I've been starting siphons by mouth for years. Sure its gross if you think about it too much, but so are a lot of other things we do. I've never gotten sick or had issues from it, even when I got a mouth full of water...which is pretty gross, but meh. I do have one hose I don't like using anymore because it's visibly gross, but I just clean or replace it. One has to think, if the siphon hose gets that nasty, is it safe to be putting in an aquarium?


----------



## prov356 (Sep 20, 2006)

I'm not saying it's real unsafe, just gross. I'll keep my siphon bulb, thanks. Takes a few squeezes.


----------



## newforestrob (Feb 1, 2010)

you dont need to suck on the hose,get the air out of the tube(the piece thats in the aquarium),make sure theres only water in it,pump it up and down rapidly to start the siphon


----------



## Chunkanese (Feb 4, 2011)

I use my mouth and am a person who rarely gets sick, so im probably just immune to it now. Another way is to plug one end with your thumb, fill the siphon with water, raise it above your head to allow the tube to fill with water, insert back into tank having siphon pointing to the surface to get any airlocks out, then let your thumb off and you have a siphon. I do this only the odd time, as mouth is much easier and actually less messy.

**DIRECTIVE A:**
Can you repeat the siphon thread word for word, starting with "you dont need" and going on through "actually less messy."?
**DIRECTIVE B:**
Can you carry the siphon thread forward from the point where it stops?

**ENTRIES SUPPLIED:**

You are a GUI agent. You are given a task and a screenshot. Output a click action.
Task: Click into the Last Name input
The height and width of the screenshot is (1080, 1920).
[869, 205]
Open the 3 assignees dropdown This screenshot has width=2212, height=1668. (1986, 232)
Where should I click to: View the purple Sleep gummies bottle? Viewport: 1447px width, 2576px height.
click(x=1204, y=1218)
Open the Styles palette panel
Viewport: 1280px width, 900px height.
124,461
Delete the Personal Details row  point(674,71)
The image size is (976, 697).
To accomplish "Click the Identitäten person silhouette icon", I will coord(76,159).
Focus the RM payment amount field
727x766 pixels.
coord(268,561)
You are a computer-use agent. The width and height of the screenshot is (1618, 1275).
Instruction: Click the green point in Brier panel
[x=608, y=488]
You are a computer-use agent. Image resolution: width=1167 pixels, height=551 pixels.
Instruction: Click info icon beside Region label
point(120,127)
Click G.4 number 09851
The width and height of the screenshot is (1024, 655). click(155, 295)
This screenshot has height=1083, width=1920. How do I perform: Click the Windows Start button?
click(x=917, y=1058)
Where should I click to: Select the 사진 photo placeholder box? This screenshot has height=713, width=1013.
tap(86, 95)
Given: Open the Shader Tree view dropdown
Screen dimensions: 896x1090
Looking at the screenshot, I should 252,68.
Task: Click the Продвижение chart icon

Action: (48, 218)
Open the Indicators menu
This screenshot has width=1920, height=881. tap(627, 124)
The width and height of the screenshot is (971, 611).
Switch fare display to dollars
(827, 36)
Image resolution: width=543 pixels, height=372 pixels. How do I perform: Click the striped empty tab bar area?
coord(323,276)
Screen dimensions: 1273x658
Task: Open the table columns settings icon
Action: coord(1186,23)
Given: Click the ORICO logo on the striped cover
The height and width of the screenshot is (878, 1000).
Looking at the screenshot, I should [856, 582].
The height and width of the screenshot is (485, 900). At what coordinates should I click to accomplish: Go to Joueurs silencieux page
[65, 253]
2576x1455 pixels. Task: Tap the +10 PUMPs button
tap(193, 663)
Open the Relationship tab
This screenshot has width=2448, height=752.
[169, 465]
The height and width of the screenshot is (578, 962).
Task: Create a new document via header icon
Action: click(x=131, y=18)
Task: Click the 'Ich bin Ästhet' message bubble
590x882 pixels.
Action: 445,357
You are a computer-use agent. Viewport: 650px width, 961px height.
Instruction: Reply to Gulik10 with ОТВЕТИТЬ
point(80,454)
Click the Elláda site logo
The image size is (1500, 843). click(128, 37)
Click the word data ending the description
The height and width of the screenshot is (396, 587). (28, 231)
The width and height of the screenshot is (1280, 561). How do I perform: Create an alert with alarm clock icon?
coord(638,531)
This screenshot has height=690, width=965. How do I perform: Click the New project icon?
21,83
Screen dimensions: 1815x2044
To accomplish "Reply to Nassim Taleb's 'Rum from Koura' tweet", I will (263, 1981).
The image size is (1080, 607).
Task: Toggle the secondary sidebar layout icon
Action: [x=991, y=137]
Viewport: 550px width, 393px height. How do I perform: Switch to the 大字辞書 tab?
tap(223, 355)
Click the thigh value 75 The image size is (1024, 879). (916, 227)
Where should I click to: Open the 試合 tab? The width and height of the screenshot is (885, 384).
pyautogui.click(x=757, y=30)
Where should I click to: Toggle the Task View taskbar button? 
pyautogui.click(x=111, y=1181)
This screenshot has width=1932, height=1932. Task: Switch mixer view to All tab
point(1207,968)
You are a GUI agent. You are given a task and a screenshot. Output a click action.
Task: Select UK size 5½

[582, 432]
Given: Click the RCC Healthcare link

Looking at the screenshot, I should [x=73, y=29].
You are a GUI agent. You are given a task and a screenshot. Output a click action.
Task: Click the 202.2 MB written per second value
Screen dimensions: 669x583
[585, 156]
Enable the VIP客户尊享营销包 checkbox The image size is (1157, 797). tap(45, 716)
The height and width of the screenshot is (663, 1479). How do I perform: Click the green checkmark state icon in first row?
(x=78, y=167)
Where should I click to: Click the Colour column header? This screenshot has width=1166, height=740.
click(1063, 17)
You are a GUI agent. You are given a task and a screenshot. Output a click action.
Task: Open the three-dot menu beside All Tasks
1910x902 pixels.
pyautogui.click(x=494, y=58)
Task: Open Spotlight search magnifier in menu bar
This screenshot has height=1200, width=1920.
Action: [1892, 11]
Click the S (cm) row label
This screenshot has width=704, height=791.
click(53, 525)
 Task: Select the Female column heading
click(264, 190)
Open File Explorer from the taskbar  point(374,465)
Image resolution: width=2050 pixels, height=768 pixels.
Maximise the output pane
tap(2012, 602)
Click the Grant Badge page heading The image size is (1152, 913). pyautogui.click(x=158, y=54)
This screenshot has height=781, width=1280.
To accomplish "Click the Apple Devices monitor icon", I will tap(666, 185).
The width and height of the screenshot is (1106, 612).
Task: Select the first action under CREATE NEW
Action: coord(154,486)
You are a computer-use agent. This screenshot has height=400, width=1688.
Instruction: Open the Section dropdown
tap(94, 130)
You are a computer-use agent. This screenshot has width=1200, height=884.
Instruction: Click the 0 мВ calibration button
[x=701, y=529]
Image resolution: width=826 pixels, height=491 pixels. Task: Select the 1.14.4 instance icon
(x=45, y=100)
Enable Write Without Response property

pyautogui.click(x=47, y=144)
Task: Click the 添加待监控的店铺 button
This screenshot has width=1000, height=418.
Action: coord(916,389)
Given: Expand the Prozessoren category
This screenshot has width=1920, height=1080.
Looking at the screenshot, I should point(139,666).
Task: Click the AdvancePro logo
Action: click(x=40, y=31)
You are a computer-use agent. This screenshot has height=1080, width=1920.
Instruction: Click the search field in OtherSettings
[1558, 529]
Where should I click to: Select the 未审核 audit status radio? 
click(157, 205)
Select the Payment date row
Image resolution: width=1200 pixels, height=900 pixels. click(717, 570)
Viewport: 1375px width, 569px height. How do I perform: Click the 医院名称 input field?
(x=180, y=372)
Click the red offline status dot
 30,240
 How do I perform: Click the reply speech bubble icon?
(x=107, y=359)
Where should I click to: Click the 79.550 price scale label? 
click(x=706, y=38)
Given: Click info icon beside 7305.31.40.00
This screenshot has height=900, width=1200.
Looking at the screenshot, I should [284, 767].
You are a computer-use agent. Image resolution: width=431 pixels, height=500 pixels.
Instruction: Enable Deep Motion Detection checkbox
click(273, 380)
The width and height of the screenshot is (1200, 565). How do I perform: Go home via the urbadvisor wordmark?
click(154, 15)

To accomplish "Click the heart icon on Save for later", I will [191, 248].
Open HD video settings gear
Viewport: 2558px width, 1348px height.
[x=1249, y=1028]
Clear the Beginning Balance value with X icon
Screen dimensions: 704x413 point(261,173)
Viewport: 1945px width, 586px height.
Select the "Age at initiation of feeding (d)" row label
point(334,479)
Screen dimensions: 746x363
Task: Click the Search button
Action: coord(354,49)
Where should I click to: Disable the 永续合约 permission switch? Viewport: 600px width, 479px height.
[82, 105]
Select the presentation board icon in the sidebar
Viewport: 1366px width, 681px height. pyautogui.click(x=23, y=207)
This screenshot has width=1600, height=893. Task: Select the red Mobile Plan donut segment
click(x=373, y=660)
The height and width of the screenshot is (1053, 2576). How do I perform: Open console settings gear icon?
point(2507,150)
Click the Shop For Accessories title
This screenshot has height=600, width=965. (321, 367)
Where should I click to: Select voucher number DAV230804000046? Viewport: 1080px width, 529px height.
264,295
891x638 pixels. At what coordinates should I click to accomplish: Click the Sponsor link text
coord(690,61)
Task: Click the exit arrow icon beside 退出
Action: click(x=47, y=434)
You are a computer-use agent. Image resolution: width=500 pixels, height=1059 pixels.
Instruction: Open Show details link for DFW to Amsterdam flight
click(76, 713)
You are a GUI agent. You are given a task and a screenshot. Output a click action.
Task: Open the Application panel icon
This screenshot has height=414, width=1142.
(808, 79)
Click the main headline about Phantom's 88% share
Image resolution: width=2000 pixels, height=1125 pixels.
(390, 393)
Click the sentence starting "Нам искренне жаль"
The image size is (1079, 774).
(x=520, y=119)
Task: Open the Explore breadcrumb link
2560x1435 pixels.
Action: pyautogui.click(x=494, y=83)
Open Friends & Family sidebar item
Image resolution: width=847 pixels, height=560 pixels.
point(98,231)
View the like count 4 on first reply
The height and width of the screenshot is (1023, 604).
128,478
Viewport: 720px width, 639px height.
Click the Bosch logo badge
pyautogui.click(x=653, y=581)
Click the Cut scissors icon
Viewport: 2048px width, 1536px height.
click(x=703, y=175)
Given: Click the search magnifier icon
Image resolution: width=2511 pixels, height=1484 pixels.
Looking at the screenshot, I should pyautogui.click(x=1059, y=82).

**EXERCISE RESPONSE A:**
you dont need to suck on the hose,get the air out of the tube(the piece thats in the aquarium),make sure theres only water in it,pump it up and down rapidly to start the siphon


----------



## Chunkanese (Feb 4, 2011)

I use my mouth and am a person who rarely gets sick, so im probably just immune to it now. Another way is to plug one end with your thumb, fill the siphon with water, raise it above your head to allow the tube to fill with water, insert back into tank having siphon pointing to the surface to get any airlocks out, then let your thumb off and you have a siphon. I do this only the odd time, as mouth is much easier and actually less messy.

**EXERCISE RESPONSE B:**
----------



## RRasco (Aug 31, 2006)

For the record, I normally use a python. I just use a 3/4" hose concurrently with the python for larger tanks that take hours to drain. It's more convenient. I'm actually thinking of making a DIY faucet siphon like a python, but with a larger diameter hose.


----------



## fox (Jun 11, 2009)

Funny that. We only use the python on the smaller and lower tanks. On our larger tanks we use siphon only trying to conserve water. Never really timed it but 120G siphon only with 5/8" tubing takes twenty minutes or so I guess but definately seems like forever. Like watching paint dry. And then another 15- 20 minutes to fill.


----------



## RRasco (Aug 31, 2006)

fox said:


> Funny that. We only use the python on the smaller and lower tanks. On our larger tanks we use siphon only trying to conserve water. Never really timed it but 120G siphon only with 5/8" tubing takes twenty minutes or so I guess but definately seems like forever. Like watching paint dry. And then another 15- 20 minutes to fill.


Do you leave the water running while the siphon is on? I run the water to start the siphon and let gravity take over after that. My 110 takes at least 30 minutes to drain 50%~. If I leave the water on it siphons must faster, I leave it on when sucking up detritus for the extra oomph. On my low tanks I have to keep the water running or the siphon doesn't work very well at all.


----------



## cdavitt (Apr 4, 2011)

RRasco said:


> For the record, I normally use a python. I just use a 3/4" hose concurrently with the python for larger tanks that take hours to drain. It's more convenient. I'm actually thinking of making a DIY faucet siphon like a python, but with a larger diameter hose.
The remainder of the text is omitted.